Нет, говорю я ему. Вы ошиблись. Капеллан извиняется и уходит.
Вот кто так делает? – говорю я в сердцах.
Что именно? – уточняет Эльфи.
Врывается к людям в палату, спрашивает у них, кто они такие. Вроде бы капеллану положено быть потактичнее?
Я не знаю, говорит Эльфи. Наверное, это нормально.
Я возражаю: Совсем ненормально. Совершенно непрофессионально.
Почему ты считаешь, что непрофессионализм – это что-то плохое? Ты всегда возмущаешься: Это непрофессионально! Как будто существует некое определение профессионализма, которое также считается непреложным моральным императивом. Я уже даже не знаю, что такое профессионализм.
Ты знаешь, о чем я сейчас говорю.
Перестань врать мне о том, что такое жизнь, говорит Эльфи.
Хорошо, Эльфи, я перестану. Когда ты перестанешь пытаться покончить с собой.
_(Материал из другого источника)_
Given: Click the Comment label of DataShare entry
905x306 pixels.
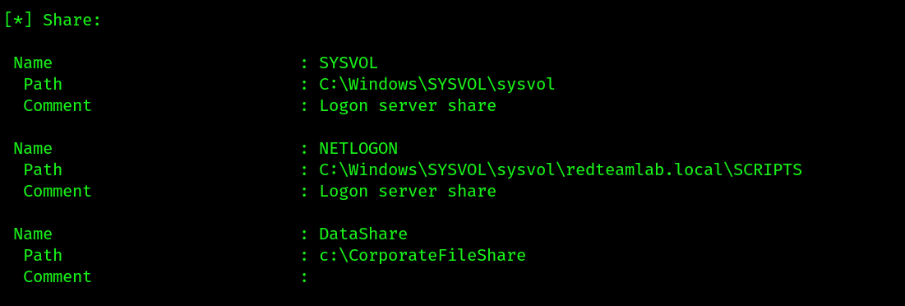Looking at the screenshot, I should pyautogui.click(x=58, y=276).
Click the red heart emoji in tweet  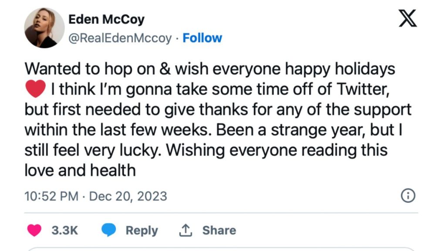(36, 90)
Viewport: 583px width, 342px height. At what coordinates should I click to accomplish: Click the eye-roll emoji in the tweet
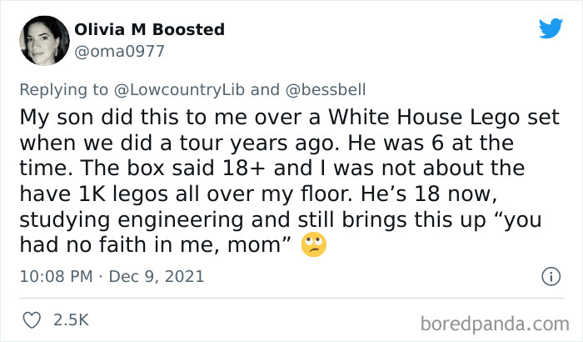(x=316, y=244)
Потом Эльфи вдруг говорит, что у нее внутри прячется стеклянное пианино. И она постоянно боится, что оно разобьется. Нельзя, чтобы оно разбилось. Она говорит, что оно втиснуто ей в живот – справа, прямо под ребрами, – что иногда она чувствует, как его твердые края давят на кожу, и ей становится страшно, что кожа лопнет и она истечет кровью до смерти. Но еще страшнее, если оно разобьется внутри. Я уточняю, что это за пианино, и она отвечает, что это старинное пианино фирмы «Хайнцман», что раньше это была механическая пианола, но потом из нее вынули механизм, и она стала стеклянной. Даже клавиши стали стеклянными. Каждый раз, когда она слышит, как кто-то бросает бутылки в мусорный бак, как звенят музыкальные подвески – даже как поют птицы, – ей кажется, что это бьется ее пианино.
Утром в соседней палате смеялся ребенок, говорит Эльфи. Девочка приходила проведать отца, но я не знала, что это был смех. Мне показалось, что это звон бьющегося стекла, и я схватила себя за живот и подумала: Нет. Оно все же разбилось.
Я киваю, улыбаюсь и говорю, что мне тоже было бы страшно, если бы я носила в себе стеклянное пианино.
Значит, ты понимаешь? – спрашивает она.
Да, я понимаю. Честное слово. Даже страшно представить, что будет, если оно разобьется.
Спасибо, Йоли.
Слушай, ты хочешь есть? Тебе что-нибудь принести?
Она улыбается. Нет, ничего.
3
Эльфрида такая худая, такая бледная, что, когда она открывает глаза, это словно внезапная атака, воздушный налет, превращающий ночь в полыхающий день. Я спрашиваю, помнит ли она, как мы с ней пели «Диких коней» – очень медленно и заунывно – для компании пожилых меннонитов из дома престарелых. Мама попросила нас принять участие в концерте в честь семьдесят пятой годовщины свадьбы самой старой в Ист-Виллидже семейной пары, и мы подумали, что «Дикие кони» – это как раз то, что нужно. Эльфи играла на пианино, я сидела с ней рядом, и мы обе пели от всего сердца для озадаченной аудитории в инвалидных колясках и на ходунках.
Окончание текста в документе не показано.